[Items listed in a dataset]
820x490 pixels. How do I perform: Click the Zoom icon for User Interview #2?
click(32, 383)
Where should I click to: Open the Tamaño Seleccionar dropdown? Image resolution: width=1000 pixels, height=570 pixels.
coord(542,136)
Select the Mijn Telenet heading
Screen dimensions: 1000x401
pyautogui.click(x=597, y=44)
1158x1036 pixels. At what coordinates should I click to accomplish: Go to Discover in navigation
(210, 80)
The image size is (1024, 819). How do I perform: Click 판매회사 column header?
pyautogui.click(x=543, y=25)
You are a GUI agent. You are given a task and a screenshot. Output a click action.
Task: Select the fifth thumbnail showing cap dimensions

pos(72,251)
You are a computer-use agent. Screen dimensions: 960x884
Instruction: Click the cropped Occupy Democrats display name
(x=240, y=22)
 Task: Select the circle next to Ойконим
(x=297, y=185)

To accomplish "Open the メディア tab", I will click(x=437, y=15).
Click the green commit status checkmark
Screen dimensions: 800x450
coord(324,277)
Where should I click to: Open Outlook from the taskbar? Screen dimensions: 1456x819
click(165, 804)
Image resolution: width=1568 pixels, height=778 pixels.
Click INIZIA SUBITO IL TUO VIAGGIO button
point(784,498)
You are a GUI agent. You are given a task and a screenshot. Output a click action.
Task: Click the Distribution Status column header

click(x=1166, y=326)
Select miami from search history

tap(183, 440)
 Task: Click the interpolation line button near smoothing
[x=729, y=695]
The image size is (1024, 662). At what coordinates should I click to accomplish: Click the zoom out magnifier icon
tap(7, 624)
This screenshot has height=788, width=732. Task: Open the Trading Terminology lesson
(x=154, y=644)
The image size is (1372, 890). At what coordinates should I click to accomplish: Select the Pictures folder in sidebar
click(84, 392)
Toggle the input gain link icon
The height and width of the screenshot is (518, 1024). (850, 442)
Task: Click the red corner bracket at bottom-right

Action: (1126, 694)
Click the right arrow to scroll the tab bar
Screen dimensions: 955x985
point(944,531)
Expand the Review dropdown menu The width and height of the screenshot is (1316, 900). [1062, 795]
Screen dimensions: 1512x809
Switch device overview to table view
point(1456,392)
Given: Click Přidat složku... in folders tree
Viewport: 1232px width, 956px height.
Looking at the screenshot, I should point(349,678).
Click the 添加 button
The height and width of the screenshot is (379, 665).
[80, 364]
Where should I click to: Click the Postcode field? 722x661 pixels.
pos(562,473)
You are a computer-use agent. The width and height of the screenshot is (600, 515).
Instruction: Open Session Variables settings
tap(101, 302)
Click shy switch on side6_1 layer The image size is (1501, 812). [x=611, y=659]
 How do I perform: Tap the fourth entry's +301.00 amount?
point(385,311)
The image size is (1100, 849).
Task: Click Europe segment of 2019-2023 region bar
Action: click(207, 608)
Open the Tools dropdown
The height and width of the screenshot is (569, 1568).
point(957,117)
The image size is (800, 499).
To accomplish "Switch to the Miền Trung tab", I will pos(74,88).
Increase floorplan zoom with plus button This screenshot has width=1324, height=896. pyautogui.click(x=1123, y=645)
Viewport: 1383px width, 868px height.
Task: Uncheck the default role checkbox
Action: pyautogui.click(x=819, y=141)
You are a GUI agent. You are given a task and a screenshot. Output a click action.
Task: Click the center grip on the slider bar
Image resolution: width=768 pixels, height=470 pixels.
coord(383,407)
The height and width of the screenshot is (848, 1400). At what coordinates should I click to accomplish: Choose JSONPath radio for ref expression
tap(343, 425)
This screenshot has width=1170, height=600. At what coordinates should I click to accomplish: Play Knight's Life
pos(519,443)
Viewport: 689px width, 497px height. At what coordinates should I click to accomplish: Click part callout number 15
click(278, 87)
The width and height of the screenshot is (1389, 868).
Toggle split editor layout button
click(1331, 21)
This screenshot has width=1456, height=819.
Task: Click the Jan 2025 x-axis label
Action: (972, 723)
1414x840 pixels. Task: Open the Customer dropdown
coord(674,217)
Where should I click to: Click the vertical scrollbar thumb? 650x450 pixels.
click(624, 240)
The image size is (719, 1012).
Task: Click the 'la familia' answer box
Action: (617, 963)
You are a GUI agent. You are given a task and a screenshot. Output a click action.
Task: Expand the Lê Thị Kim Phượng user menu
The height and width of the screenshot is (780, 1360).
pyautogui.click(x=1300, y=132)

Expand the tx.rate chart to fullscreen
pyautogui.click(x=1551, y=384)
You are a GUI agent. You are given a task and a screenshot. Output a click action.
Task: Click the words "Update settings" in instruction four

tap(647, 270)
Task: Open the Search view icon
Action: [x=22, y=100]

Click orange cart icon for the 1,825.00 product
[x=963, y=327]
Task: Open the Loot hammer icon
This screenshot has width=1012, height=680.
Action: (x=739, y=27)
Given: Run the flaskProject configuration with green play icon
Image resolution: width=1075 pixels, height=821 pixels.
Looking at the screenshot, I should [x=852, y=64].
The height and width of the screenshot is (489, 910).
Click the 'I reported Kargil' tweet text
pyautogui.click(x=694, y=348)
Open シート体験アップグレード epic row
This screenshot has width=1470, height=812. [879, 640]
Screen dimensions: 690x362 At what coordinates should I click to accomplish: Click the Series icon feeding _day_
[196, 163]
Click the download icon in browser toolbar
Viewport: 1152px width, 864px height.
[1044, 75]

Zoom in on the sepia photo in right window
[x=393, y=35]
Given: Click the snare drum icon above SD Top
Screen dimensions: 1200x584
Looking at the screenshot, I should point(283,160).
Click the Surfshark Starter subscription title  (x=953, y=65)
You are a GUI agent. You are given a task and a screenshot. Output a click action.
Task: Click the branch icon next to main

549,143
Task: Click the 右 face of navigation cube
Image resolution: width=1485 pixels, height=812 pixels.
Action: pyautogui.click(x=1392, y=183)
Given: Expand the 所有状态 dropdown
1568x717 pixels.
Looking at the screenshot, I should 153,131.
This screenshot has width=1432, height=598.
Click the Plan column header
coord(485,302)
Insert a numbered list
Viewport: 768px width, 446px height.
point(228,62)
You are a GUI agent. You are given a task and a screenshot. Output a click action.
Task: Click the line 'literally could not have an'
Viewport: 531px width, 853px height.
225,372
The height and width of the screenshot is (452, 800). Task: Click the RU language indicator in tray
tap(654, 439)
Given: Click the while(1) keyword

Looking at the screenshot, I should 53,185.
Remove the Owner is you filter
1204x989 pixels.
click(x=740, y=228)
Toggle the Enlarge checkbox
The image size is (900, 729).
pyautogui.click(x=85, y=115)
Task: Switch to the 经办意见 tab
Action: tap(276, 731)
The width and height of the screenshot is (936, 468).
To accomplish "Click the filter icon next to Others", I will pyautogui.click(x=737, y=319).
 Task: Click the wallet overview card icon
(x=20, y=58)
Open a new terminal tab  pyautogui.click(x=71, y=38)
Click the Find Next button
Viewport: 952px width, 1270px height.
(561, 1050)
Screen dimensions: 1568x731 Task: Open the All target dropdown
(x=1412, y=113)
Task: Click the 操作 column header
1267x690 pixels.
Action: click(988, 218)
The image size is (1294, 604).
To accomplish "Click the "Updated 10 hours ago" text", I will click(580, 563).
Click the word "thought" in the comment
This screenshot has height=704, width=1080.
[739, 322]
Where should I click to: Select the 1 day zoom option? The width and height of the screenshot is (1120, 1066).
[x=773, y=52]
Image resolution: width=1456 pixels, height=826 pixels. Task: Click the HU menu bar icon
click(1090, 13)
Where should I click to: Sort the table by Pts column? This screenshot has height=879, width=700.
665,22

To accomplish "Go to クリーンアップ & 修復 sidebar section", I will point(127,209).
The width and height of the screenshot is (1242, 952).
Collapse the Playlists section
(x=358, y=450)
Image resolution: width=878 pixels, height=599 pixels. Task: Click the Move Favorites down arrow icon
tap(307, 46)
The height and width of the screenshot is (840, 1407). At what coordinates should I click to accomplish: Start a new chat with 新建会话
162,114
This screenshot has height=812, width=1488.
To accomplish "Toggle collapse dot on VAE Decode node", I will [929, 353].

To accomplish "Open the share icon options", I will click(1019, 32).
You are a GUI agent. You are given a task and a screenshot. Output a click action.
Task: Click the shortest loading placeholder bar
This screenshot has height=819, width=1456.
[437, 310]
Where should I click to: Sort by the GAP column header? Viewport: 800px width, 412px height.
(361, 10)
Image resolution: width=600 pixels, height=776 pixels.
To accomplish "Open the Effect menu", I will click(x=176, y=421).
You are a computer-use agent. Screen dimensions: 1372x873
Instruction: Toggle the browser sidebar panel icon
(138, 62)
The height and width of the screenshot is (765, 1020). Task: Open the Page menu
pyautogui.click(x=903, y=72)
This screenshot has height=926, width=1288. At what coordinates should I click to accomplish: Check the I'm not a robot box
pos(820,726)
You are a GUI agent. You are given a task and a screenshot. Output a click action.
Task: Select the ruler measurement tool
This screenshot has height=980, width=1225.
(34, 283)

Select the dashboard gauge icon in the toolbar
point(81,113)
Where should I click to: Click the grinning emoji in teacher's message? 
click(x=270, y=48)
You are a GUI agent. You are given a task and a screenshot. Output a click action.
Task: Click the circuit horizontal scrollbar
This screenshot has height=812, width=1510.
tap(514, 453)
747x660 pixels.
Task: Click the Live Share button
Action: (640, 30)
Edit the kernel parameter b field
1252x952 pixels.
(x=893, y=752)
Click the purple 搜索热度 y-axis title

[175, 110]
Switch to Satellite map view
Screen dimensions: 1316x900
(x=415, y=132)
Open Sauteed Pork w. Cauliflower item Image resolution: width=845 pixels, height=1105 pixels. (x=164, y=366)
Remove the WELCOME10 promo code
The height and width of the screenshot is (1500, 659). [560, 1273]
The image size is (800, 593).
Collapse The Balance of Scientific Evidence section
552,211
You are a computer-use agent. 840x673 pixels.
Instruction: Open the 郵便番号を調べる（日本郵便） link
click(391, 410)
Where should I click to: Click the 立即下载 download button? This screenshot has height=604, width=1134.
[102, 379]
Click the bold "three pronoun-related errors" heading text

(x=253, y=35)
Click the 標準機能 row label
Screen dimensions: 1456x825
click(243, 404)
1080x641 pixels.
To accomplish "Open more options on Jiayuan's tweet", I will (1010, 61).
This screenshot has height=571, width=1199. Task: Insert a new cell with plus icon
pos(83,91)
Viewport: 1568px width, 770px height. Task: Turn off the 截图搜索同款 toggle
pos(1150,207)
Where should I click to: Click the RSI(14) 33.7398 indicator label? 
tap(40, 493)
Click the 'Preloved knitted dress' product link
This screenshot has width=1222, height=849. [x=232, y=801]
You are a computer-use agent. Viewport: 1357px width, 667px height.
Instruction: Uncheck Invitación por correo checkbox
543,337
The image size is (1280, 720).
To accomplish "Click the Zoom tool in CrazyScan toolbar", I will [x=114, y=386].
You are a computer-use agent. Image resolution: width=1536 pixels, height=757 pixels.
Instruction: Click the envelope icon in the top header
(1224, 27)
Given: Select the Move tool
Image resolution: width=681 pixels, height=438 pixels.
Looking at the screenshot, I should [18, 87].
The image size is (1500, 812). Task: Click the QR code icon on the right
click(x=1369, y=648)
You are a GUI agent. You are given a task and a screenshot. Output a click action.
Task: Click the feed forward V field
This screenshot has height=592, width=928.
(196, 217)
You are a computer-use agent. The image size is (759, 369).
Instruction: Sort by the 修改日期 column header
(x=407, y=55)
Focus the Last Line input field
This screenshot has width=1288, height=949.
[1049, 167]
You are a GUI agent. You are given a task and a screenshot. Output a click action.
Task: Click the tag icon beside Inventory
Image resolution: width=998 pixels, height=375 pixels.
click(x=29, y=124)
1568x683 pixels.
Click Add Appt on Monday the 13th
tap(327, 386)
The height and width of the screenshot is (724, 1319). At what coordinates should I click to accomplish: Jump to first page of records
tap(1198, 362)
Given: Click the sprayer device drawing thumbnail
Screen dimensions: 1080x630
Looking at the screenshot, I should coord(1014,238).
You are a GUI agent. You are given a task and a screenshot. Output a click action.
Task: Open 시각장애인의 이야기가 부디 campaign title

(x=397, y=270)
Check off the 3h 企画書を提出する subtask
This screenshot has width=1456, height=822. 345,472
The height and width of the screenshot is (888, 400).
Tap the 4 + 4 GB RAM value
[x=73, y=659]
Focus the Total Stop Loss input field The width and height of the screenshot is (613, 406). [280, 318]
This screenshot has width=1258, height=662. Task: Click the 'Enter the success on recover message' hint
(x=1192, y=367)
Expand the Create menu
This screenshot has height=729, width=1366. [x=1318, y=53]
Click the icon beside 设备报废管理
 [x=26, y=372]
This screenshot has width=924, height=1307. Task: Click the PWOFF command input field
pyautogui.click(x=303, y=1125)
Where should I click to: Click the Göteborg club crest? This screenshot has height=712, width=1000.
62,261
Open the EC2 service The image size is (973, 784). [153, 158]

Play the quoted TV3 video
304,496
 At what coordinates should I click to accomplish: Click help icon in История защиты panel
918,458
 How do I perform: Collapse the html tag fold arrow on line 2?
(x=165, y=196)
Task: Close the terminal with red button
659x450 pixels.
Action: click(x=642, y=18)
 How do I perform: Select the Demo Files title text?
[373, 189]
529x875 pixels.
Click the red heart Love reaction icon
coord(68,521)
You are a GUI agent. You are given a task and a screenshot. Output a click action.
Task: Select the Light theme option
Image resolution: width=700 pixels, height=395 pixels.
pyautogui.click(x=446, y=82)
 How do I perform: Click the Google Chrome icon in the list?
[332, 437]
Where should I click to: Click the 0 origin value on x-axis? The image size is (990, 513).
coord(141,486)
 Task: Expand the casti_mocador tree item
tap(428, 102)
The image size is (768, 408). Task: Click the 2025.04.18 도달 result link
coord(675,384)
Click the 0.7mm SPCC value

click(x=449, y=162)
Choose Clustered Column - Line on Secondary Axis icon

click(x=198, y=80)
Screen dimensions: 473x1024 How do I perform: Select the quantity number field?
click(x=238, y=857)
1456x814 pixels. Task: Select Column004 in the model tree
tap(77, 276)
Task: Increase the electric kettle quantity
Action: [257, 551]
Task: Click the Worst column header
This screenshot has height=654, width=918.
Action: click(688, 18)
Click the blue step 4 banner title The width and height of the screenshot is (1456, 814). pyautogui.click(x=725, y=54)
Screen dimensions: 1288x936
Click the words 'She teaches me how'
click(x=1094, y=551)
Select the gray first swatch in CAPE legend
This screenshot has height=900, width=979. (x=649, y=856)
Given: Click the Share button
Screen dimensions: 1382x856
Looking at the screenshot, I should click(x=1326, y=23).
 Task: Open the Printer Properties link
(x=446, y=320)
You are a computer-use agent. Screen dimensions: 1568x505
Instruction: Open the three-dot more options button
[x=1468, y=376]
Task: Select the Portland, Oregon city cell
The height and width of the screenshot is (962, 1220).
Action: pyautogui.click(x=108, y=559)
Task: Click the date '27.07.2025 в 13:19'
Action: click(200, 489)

— EXERCISE GOAL —
Can you rewrite the lines of the material from the one containing "The width and height of the screenshot is (1389, 868)." through the one containing "[x=963, y=327]", inclusive, as a numbered list with blank lines dropped?

— EXPECTED ANSWER —
1. The width and height of the screenshot is (1389, 868).
2. Toggle split editor layout button
3. click(1331, 21)
4. This screenshot has width=1456, height=819.
5. Task: Click the Jan 2025 x-axis label
6. Action: (972, 723)
7. 1414x840 pixels. Task: Open the Customer dropdown
8. coord(674,217)
9. Where should I click to: Click the vertical scrollbar thumb? 650x450 pixels.
10. click(624, 240)
11. The image size is (719, 1012).
12. Task: Click the 'la familia' answer box
13. Action: (617, 963)
14. You are a GUI agent. You are given a task and a screenshot. Output a click action.
15. Task: Expand the Lê Thị Kim Phượng user menu
16. The height and width of the screenshot is (780, 1360).
17. pyautogui.click(x=1300, y=132)
18. Expand the tx.rate chart to fullscreen
19. pyautogui.click(x=1551, y=384)
20. You are a GUI agent. You are given a task and a screenshot. Output a click action.
21. Task: Click the words "Update settings" in instruction four
22. tap(647, 270)
23. Task: Open the Search view icon
24. Action: [x=22, y=100]
25. Click orange cart icon for the 1,825.00 product
26. [x=963, y=327]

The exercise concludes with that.